## start
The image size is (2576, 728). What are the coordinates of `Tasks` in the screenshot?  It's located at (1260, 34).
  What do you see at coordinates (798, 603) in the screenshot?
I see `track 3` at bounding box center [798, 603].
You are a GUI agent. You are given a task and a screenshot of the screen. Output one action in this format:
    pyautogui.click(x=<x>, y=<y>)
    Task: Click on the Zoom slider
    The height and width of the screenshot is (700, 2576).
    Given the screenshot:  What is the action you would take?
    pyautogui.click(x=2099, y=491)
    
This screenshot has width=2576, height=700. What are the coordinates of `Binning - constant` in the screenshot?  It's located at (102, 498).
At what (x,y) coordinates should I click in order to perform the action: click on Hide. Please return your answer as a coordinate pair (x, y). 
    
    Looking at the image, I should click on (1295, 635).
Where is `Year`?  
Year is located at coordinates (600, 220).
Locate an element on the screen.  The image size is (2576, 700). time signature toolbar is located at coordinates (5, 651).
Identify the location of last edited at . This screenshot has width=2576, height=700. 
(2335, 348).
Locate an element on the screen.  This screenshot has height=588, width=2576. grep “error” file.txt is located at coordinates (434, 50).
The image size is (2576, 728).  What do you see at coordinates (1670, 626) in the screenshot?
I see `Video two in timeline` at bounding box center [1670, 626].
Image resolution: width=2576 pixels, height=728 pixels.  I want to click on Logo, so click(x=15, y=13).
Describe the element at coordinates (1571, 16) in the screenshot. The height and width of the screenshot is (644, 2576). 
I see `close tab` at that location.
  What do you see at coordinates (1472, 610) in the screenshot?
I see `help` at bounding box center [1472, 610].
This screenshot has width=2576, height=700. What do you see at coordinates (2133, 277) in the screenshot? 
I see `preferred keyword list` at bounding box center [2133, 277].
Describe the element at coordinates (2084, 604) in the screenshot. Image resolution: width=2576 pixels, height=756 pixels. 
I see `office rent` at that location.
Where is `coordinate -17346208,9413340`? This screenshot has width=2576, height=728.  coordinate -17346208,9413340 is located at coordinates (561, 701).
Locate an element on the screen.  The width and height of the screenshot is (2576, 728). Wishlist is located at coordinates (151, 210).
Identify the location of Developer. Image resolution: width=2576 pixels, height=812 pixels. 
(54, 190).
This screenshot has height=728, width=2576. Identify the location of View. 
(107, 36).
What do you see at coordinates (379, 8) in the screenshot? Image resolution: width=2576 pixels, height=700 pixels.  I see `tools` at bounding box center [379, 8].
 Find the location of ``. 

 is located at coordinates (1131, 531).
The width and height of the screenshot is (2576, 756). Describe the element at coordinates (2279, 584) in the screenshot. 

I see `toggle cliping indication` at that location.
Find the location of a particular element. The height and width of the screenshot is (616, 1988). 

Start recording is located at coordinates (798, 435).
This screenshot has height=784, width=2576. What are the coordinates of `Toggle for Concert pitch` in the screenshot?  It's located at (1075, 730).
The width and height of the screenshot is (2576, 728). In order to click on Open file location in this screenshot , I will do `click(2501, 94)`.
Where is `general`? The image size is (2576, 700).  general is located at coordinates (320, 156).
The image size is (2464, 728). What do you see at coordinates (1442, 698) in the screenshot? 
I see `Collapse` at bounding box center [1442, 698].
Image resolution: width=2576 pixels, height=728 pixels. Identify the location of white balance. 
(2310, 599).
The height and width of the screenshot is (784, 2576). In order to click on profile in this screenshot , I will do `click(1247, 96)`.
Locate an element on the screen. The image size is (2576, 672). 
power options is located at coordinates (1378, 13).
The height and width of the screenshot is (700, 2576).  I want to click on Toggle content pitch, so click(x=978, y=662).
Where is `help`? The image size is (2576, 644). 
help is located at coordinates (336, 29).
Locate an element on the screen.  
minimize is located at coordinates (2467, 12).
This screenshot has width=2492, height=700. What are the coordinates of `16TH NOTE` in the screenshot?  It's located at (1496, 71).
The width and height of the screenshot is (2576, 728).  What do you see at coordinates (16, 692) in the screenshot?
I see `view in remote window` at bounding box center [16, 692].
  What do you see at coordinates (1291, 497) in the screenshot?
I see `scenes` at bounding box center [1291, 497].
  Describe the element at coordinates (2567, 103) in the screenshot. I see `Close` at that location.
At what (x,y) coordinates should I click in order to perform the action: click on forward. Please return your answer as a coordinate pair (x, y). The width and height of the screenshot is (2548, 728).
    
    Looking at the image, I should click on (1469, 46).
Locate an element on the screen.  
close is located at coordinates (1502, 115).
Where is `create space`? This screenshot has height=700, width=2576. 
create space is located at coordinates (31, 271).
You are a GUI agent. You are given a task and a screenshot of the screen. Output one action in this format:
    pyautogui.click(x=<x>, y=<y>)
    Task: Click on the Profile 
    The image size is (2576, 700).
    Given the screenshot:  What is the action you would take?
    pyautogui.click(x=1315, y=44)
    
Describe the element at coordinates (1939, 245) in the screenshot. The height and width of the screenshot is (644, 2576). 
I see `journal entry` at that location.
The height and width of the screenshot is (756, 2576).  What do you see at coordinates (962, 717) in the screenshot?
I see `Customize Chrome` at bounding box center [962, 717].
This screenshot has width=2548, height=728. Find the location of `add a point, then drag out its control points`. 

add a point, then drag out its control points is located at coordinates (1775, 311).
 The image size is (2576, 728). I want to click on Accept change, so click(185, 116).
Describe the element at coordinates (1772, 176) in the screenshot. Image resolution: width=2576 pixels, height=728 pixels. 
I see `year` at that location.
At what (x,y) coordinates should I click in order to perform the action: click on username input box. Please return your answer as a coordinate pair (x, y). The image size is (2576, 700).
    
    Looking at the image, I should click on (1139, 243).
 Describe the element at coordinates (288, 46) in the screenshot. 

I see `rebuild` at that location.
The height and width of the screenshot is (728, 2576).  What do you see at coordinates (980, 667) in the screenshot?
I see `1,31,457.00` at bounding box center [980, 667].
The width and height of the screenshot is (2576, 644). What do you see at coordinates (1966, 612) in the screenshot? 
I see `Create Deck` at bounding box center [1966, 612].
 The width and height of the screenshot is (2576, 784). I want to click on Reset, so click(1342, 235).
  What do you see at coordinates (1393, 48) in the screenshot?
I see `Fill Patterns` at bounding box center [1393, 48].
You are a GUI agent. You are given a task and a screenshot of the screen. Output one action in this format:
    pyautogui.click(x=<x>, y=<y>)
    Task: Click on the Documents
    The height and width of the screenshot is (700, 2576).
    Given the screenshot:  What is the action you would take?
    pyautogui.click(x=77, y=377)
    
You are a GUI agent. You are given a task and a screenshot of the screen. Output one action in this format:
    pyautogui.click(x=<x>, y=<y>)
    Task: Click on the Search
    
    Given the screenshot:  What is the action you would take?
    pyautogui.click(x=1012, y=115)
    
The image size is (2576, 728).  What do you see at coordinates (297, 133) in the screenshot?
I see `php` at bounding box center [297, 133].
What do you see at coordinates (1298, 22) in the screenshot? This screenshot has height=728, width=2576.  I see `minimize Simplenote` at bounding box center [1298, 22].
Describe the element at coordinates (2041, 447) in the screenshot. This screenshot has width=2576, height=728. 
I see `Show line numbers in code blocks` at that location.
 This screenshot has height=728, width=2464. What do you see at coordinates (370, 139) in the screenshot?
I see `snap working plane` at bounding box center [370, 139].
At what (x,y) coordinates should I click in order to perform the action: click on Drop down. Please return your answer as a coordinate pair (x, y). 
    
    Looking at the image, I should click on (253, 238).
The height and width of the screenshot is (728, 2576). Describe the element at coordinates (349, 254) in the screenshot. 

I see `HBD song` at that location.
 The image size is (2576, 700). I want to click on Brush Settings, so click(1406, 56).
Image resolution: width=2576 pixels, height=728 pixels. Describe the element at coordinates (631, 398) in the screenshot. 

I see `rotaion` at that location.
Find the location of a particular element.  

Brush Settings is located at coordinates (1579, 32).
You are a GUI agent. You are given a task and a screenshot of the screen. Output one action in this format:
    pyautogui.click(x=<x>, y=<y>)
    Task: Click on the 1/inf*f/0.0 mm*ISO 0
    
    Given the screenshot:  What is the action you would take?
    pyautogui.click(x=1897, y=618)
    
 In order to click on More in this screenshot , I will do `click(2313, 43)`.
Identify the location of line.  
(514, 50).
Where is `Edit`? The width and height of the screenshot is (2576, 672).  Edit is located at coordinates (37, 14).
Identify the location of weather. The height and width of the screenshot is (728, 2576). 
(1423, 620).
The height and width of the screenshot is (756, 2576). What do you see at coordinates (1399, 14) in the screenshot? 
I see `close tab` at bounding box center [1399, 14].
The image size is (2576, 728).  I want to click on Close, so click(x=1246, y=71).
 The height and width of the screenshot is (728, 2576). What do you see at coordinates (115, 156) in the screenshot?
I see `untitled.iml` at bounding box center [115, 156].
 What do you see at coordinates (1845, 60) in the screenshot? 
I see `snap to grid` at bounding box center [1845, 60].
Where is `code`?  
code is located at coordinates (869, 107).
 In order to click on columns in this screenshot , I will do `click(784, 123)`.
## end
Reproduce, character for character, the lines of the data above from the line containing "coordinates (434, 50)." to the line containing "center [2133, 277].", including both of those lines.

*Finished answer*:
Locate an element on the screen.  This screenshot has height=588, width=2576. grep “error” file.txt is located at coordinates (434, 50).
The image size is (2576, 728).  What do you see at coordinates (1670, 626) in the screenshot?
I see `Video two in timeline` at bounding box center [1670, 626].
Image resolution: width=2576 pixels, height=728 pixels.  I want to click on Logo, so click(x=15, y=13).
Describe the element at coordinates (1571, 16) in the screenshot. The height and width of the screenshot is (644, 2576). 
I see `close tab` at that location.
  What do you see at coordinates (1472, 610) in the screenshot?
I see `help` at bounding box center [1472, 610].
This screenshot has width=2576, height=700. What do you see at coordinates (2133, 277) in the screenshot? 
I see `preferred keyword list` at bounding box center [2133, 277].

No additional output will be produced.